§ **Page excerpt**:
━━━
2008. Matt Reeves
Friday 1/18, 8pm, Grauman’s Chinese Theater

Cloverfield arrived in theaters yesterday billed as a fresh take on the classic Hollywood monster movie and due to some excellent and effective marketing, it almost had me convinced that it was. I should first congratulate Paramount on getting this thing into cinemas without an image of the monster leaking on to the internet (at least not to my knowledge). Not knowing what I was gonna be dealing with was one of the real joys of watching the film, along with the sold out crowd at the Chinese, who clapped at every trailer (even 10,000 B.C.!). But does the film actually have anything to offer from other Hollywood monster movies? Not really.
━━━
Pick up the Cloverfield review after its final sentence and keep writing it.

§ **Record extracts**:
━━━
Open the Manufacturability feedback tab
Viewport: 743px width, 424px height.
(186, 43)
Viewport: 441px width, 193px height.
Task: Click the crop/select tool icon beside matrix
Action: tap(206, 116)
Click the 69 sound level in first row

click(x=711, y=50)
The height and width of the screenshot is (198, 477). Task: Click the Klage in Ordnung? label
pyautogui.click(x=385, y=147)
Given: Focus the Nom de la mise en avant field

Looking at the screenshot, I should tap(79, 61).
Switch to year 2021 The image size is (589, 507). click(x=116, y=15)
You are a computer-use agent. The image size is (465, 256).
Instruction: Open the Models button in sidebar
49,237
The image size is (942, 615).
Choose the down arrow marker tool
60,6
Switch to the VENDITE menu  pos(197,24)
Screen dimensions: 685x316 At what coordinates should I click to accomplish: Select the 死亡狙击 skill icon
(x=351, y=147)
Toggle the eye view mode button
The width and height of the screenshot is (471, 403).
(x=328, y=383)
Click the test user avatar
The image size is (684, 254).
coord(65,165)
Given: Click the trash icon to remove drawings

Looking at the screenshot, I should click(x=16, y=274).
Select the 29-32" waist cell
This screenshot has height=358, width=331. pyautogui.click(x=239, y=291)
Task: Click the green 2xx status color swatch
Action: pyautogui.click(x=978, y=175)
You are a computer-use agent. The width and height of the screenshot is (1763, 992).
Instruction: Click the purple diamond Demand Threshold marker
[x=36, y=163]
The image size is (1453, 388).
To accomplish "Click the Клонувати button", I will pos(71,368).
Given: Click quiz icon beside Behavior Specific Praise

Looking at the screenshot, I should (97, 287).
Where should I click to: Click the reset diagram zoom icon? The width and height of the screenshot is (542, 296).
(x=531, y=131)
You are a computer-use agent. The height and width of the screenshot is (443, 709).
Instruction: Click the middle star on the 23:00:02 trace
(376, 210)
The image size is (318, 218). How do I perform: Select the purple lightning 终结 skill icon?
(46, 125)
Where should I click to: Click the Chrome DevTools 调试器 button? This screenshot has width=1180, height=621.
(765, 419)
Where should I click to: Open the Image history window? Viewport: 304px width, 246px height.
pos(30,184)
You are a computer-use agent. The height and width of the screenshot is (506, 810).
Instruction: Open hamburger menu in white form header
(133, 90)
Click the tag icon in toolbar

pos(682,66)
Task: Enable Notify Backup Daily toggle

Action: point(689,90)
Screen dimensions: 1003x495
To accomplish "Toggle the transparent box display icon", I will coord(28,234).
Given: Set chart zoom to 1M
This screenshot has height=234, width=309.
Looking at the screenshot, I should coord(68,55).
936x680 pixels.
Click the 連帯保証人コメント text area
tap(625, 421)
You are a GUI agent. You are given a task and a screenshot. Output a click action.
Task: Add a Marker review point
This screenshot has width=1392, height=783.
━━━
§ **Answer to the problem**:
Let’s try to focus on the positive though. The element of surprise is key and I will give the filmmakers credit for never giving us any information about what the thing is or where it comes from. They stick to their limited perspective gimmick and while it sometimes holds them back from delivering some real goods, for the most part it works well. The approach of the movie is good and interesting but the execution is pretty flacid. Structurally and thematically, the film is the same as any creature feature I’ve seen and the only thing that could have separated it from the pack was the aforementioned limited perspective and the relationships between the main characters. Sadly, the characters are paper thin (granted, too much in the opposite direction and they would have been too stereotypical, aka “the hot-headed jock” etc.) and the relationships are stupid. It would be one thing if the film went totally against even the idea of characters, but they don’t. They clearly spend the first twenty minutes trying to get us acquainted with these people and getting us to care. But these scenes are like a bad episode of “The Hills” and I never bought a second of it. And then the major story we’re supposed to be set up for is more or less the crappy subplot to every disaster movie where two characters who used to be really close have grown apart but reconcile due to the enormity of the danger. Yawn.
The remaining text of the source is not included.